Daniel 4:35

¿Con qué medida evalúas si alguien –o tú mismo– es “grande”??

Al principio, Nabucodonosor medía su grandeza en términos de conquistas, edificios, fama. Al final, hablando de Dios, declara: «Todos los habitantes de la tierra son considerados como nada» (Daniel 4:35). No es desprecio por el ser humano, es perspectiva: comparados con el Altísimo, ningún currículum vitae impresiona.

La cultura celebra la fama, los números, la visibilidad, la influencia. Pero en el Reino, la grandeza se define de otra manera: carácter probado, humildad, servicio, obediencia silenciosa.

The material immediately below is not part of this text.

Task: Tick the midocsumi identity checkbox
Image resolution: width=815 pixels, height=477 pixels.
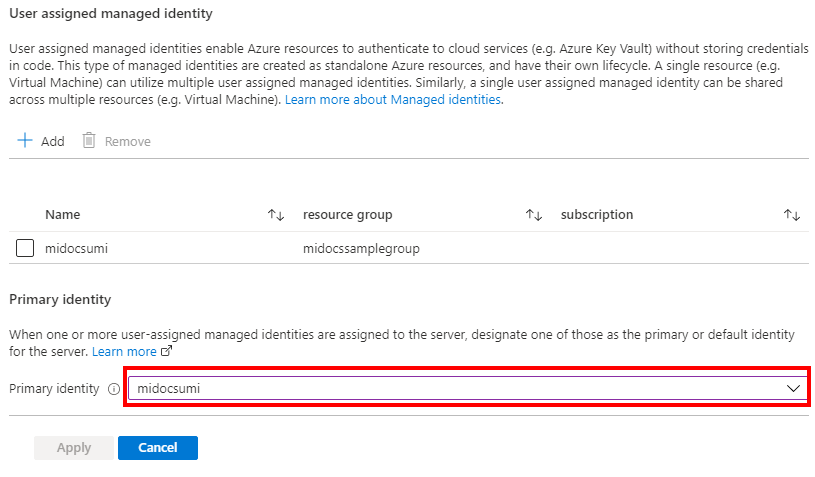Action: tap(26, 249)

Tal vez los nombres más grandes en el cielo no son los que más «seguidores» tuvieron en la tierra, sino los que fueron fieles en lo oculto.

Cuando asimilas esto, te liberas de la obsesión por «ser alguien». Dejas de correr tras una grandeza prestada y empiezas a buscar la que realmente importa: oír un día la voz del Rey diciendo: «Bien, buen siervo y fiel».

En un mundo obsesionado por ser grande, la verdadera grandeza está en reconocer que solo Dios es enorme y elegir ser fiel, aunque nadie aplauda.